The TAR DNA-binding protein-43 (TDP-43) is a highly conserved 414 amino acid protein with an apparent molecular weight of approximately 43 kDa. TDP-43 was initially identified by localization within the nucleus and its ability to bind the HIV-1 TAR DNA element and in this role may act as a transcriptional repressor (Ou et al., 1995). More recently, studies have suggested TDP-43 may in fact function in RNA transcription and splicing of specific genes (Buratti & Baralle, 2008). Structurally, TDP-43 is composed of two RNA recognition regions followed by a glycine-rich C-terminal domain. The RNA recognition regions are thought to mediate RNA binding as well as protein-protein interactions (Buratti & Baralle, 2001). In contrast, the C-terminal domain of TDP-43 does not bind RNA but appears necessary for modulation of splicing (Buratti et al., 2005). In addition, previous studies have shown that the C-terminal region of TDP-43 is critical for the correct nuclear distribution of this protein (Ayala et al., 2008). This may be of particular importance in neurodegenerative TDP-43 proteinopathies in which a critical feature is the presence of cytoplasmic C-terminal fragments of TDP-43 that have the ability to aggregate (Igaz et al., 2008, Winton et al., 2008). Therefore, although TDP-43 originally was thought to function in the nucleus in relative anonymity, research in the last few years has indicated a direct link between certain neurodegenerative disorders and the presence of cytoplasmic inclusions of TDP-43.

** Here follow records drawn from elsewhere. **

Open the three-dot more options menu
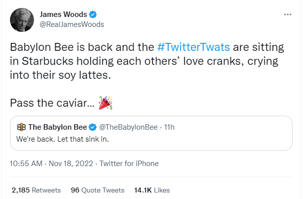Viewport: 304px width, 199px height. [x=288, y=14]
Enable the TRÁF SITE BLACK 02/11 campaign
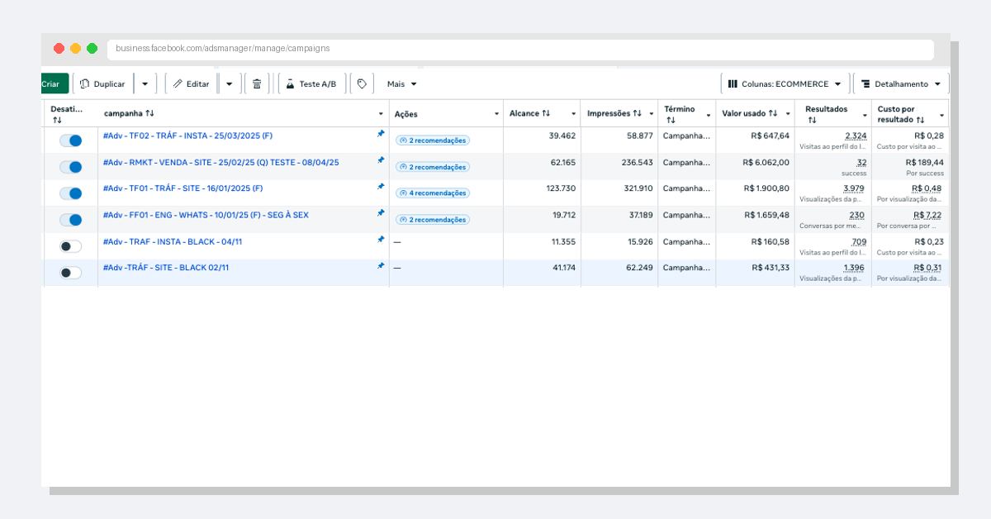 71,273
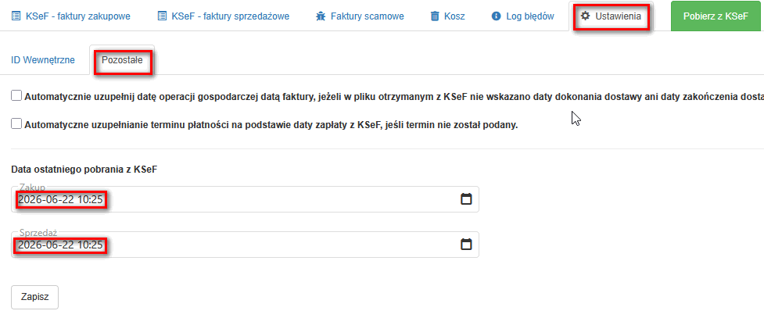
Task: Go to the Kosz tab label
Action: [454, 16]
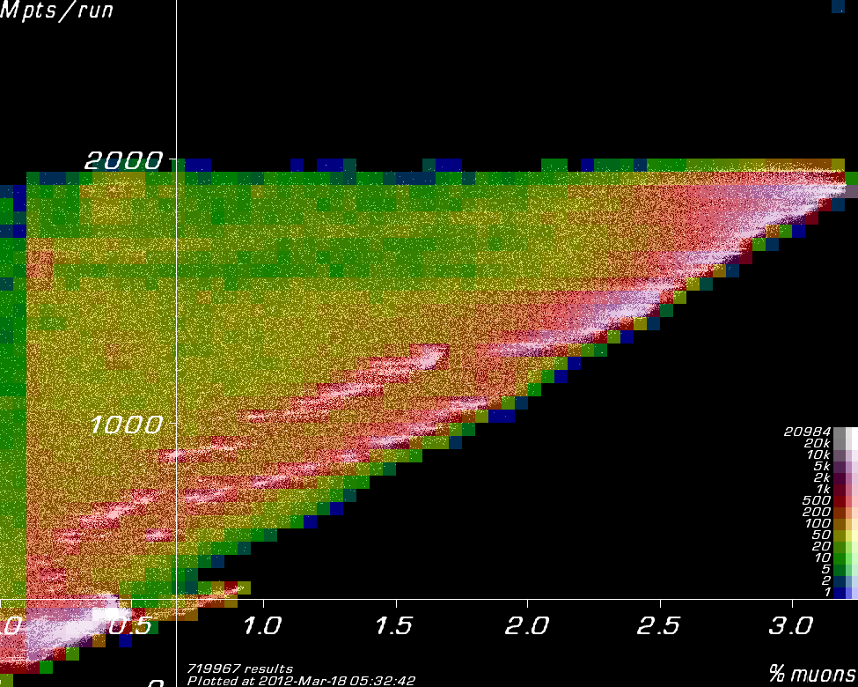Select the 1000 y-axis tick label
The image size is (858, 687).
pyautogui.click(x=127, y=425)
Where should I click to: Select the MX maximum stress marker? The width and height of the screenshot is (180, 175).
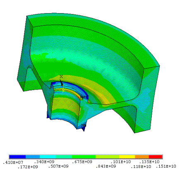pos(84,97)
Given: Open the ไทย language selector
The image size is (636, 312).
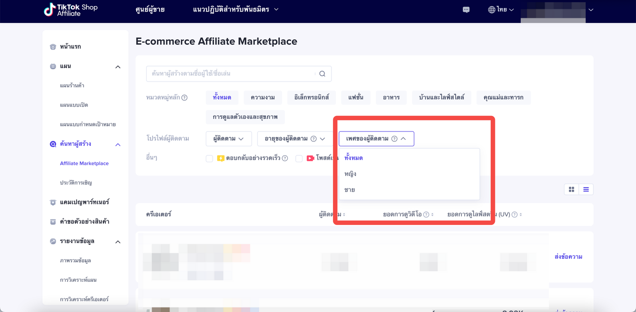Looking at the screenshot, I should (x=501, y=9).
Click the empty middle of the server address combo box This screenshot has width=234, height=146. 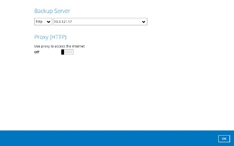coord(107,22)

In a seminal study by Neumann et al., TDP-43 was linked to FTLD-U and ALS following an immunological approach to isolate the protein (Neumann et al., 2006). Their rationale was based on part of other insoluble proteins that have a propensity to aggregate as what occurs for beta-amyloid in AD. Isolating high-molecular weight proteins from FTLD-U and ALS subjects followed by immunization, resulted in the generation of antibodies that were then used to further screen brain extracts from affected subjects. Following an exhaustive analysis, TDP-43 was identified in inclusions in all 53 cases of FTLD-U tested as well as in 18 cases of ALS (Neumann et al., 2006). Further confirmation that TDP-43 is a major player in these newly classified TDP-43 proteinopathies was the discovery of mutations of TDP-43 in familial and sporadic forms of ALS (Kabashi et al., 2008, Rutherford et al., 2008, Sreedharan et al., 2008). Interestingly, all of the TDP-43 mutations to date are dominant, suggesting that mutant TDP-43 causes neurodegeneration through a toxic gain of function rather than a loss of normal protein function.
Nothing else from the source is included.